The Spanish Supreme Court has confirmed the jail sentence of 3 years and 6 months to the rapper @valtonyc for lese-majesty because of the lyrics of his songs. This proves Spanish Gag Law is a serious attack on freedom of expression #freevaltonyc #FreedomofExpression pic.twitter.com/9aNjx7ueoi
— PEN Català (@PENCatala) February 20, 2018
La Cour suprême espagnole a confirmé la peine de prison de 3 ans et 6 mois au rappeur @valtonyc pour la lèse-majesté à cause des paroles de ses chansons. Cela prouve que la Spanish Gag Law est une attaque sérieuse contre la liberté d’expression #freevaltonyc #FreedomofExpression
Il y a de plus en plus de ressentiment populaire en Espagne face à l’approche de plus en plus draconienne que les autorités adoptent vis-à-vis de la liberté d’expression. À la mi-février, il y a eu des manifestations coordonnées à travers le pays pour protester contre les poursuites à l’encontre des rappeurs et autres individus qui s’étaient exprimés librement par des chansons ou sur Twitter; 75 personnes ont été détenues en 2017 à cause des messages qu’ils ont postés sur les médias sociaux.
Les dirigeants de la société civile catalane, Jordi Sanchez et Jordi Cuixart, sont toujours détenus dans l’attente de leur procès sédition, à la suite du référendum sur l’indépendance de Catalogne en octobre 2017. Amnesty International a décrit les accusations portées contre eux comme excessives, appelant à leur abandon et à la libération des deux hommes. Ils sont maintenant en prison depuis cinq mois.
En bref
• En février, il a été rapporté qu’Igor Guzhva, rédacteur en chef du site d’information généralement pro-russe Strana, avait fui l’Ukraine après avoir reçu des menaces de mort. Guzhva a déclaré que la police ukrainienne n’avait pas donné suite à plusieurs de ses demandes d’enquête sur les menaces.
• Plus tard dans le mois, des policiers cagoulés ont envahi les bureaux de Media Holding Vesti à Kiev, qui comprend notamment Radio Vesti et le journal Vesti. Les policiers ont utilisé du gaz lacrymogène et, selon le rédacteur en chef de l’entreprise, ils ont confisqué du matériel. Aucune explication n’a apparemment été donnée pour justifier ce raid, bien que la ligne éditoriale de Vesti soit considérée comme pro-russe; les bureaux restent fermés.

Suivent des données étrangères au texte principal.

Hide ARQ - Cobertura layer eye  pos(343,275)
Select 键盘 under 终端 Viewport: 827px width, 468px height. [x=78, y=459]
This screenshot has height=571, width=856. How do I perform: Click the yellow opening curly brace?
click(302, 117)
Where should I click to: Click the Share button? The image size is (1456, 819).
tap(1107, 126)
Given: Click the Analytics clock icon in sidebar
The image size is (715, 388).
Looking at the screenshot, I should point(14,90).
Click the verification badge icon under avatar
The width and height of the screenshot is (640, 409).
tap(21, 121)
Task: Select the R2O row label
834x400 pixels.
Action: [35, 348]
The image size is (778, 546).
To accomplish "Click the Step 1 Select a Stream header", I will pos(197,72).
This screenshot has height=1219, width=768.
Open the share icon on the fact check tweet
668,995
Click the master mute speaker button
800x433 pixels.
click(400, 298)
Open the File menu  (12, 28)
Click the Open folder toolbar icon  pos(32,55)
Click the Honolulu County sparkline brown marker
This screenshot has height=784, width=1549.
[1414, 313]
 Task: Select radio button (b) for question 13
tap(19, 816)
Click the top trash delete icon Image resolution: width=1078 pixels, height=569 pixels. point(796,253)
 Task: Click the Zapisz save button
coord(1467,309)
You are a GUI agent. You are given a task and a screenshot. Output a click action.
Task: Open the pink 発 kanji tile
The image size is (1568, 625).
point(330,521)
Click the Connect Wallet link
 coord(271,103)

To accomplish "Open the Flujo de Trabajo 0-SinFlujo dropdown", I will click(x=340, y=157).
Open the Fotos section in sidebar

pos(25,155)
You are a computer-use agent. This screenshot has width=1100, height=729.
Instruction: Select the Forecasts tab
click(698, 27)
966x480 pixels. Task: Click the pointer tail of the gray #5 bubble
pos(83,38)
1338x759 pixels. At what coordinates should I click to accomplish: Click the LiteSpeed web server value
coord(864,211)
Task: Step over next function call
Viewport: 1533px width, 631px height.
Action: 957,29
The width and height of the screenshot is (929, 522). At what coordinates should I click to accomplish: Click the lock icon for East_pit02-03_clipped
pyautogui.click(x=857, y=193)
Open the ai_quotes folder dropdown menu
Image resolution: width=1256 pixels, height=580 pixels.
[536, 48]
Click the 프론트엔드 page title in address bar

• Fin février, un groupe interpartis d’eurodéputés a appellé le Vice-président de la Commission européenne, Frans Timmermans, à présenter une nouvelle directive de l’Union européenne visant à mettre un terme aux SLAPP (concrètement appelées « poursuites stratégiques contre la participation du public »). Les SLAPP sont des procès abusifs visant à intimider les journalistes critiques en les poussant au silence ou à les enfermer dans des procès coûteux et de longue durée qui les empêchent de faire leur travail. La journaliste maltaise assassinée Daphne Caruana Galizia a dû se battre contre plusieurs de ces poursuites.
• En Biélorussie, trois blogueurs ont chacun été condamnés à cinq ans d’emprisonnement avec sursis ce mois-ci après avoir été reconnus coupables d ‘« incitation à la haine raciale » sur leurs blogs. Dzmitry Alimkin, Yury Paulavets et Syarhey Shyptsenka ont été libérés au tribunal après avoir passé plus d’un an en détention préventive en attendant leur procès. Les posts de Paulavets avaient accusé le gouvernement d’utiliser le sentiment anti russe pour détourner l’attention du public des problèmes économiques de la Biélorussie. Les posts d’Alimkin avaient appelé à l’unification de la Biélorussie avec la Russie. Quant aux posts de Shyptsenka, ils avaient suggéré que la relation soi-disant glaciale entre Minsk et Moscou pourrait entraîner une situation similaire au conflit dans l’est de l’Ukraine.